How do you react when a woman shows you her aura? To my relief, it turned out she was showing me not the energy field around her body, but her Oura, a ring that monitors her sleep.
explained that my days are already governed by my Fitbit, and there’s no way I am letting it dominate my nocturnal activities too. Also, I’d be ashamed to share my poor sleep metrics with my Fitbit.
I have begun to wonder, however, if the primary relationship in my life is with my Fitbit (other wearables and trackers are available). I wouldn’t go so far as to say it’s my significant other, because I’m not sure that it is ‘other’. It is a part of me really.
So maybe the primary relationship I have with the Fitbit is just a primary relationship with myself. Maybe it’s narcissism. Or at the very least self-obsession.
It was when the Fitbit went dead on me the other day that I realised I had lost a part of me. I went to look at how long I’d managed to stay in the sea and it was blank, dead, unresponsive. I was livid.
For no good reason, it is really important to me to know how long I stayed in the sea. As soon as I look and know, then I move on and never think about it again. But still, I need to know. And at least I know it happened then.
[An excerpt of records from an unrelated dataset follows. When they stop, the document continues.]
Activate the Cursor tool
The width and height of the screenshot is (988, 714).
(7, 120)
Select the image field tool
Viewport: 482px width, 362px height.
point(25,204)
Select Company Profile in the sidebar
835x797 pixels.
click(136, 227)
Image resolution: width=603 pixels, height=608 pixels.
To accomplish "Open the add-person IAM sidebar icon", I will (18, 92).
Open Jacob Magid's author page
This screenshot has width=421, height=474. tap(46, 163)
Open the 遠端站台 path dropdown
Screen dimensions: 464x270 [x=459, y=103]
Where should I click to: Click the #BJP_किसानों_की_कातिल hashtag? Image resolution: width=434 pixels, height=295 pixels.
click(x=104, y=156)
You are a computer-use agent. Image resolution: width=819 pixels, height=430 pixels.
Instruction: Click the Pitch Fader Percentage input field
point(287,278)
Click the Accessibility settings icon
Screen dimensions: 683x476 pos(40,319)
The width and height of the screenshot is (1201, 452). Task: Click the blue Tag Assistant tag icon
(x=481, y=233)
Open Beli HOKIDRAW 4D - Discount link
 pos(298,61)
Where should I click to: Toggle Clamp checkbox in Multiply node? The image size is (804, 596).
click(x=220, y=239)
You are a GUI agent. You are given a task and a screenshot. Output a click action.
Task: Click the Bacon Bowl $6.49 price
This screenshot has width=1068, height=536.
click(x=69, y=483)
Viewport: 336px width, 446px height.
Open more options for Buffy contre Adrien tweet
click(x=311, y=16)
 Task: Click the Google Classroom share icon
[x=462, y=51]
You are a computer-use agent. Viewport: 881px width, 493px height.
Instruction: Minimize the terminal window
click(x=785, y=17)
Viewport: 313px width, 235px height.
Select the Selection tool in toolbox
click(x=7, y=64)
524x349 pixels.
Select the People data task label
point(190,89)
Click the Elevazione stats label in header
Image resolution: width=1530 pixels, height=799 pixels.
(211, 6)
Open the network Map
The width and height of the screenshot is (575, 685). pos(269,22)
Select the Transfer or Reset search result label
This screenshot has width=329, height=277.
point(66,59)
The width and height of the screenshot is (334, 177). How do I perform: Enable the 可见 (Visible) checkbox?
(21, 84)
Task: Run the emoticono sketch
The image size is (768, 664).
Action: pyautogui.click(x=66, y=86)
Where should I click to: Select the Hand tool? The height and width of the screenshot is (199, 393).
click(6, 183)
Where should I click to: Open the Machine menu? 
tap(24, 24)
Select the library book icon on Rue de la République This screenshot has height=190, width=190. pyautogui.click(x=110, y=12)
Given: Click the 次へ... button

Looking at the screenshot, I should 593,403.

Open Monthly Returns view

Somehow, if there isn’t a metric, an electronic record of it, it didn’t happen. Of course, this is not healthy. We should all be living in the moment. It should be enough that something happened and that you were present in it at the time.
But of course it’s not enough anymore. We need numbers, metrics. We need the record to show. We need the receipts.
I sat it on the charger to try and revive it and I went for a run without it. It is not an exaggeration to say I felt naked. I kept checking my wrist as I ran along. But there was nothing there. Gradually I realised I was enjoying myself. I was just running along for the sake of it.
I knew the route I was taking was roughly 5K, but equally 5K wasn’t there as the strict goal to be met. I wasn’t checking all the time, thinking, “over halfway there now”, or “that’s two thirds”.
Neither was I racing against myself, against my past self, against the record, against my average 5K time or my slow 5K time or my fast 5K time. I was just running along pointlessly.
But then I got home and the run had never happened. Because I could not say how many active minutes I had expended. An ‘active minute’ occurs when you get your heartbeat over a certain point.
If you really get your heart going you can actually notch up two active minutes in one minute. So active minutes defy the laws of space and time.
In fact, you don’t actually even have to be active to get active minutes. If you got a fright, or you got angry, or you had tachycardia, or a full-blown heart ‘event’, you would probably notch up active minutes.
I’d imagine there are people being rushed to hospital in ambulances after heart attacks who are looking in a satisfied manner at their wrists as they notch up active minutes.
So they are arbitrary enough in a way. And yet they are my chosen metric for how I compare myself to myself.
The big moment comes on a Tuesday when I get the automated email telling me about my performance the previous week, and how it compares with the week before. This allows me to know whether I am getting better or worse.
Active minutes down on the previous week means I need to get a grip, that I am wasting my life. Active minutes up on the week isn’t any better. It just raises the bar for the following week. And you’re right, it’s f**king exhausting.
So you might think then that being freed from the dictator on my wrist would make things better. But it didn’t.
I realise that fundamentally I am better with it in my life than without. It encourages me to cycle somewhere instead of drive, to walk a little bit faster sometimes, to take the stairs. If not quite to be in the moment, at least to be in the active minute.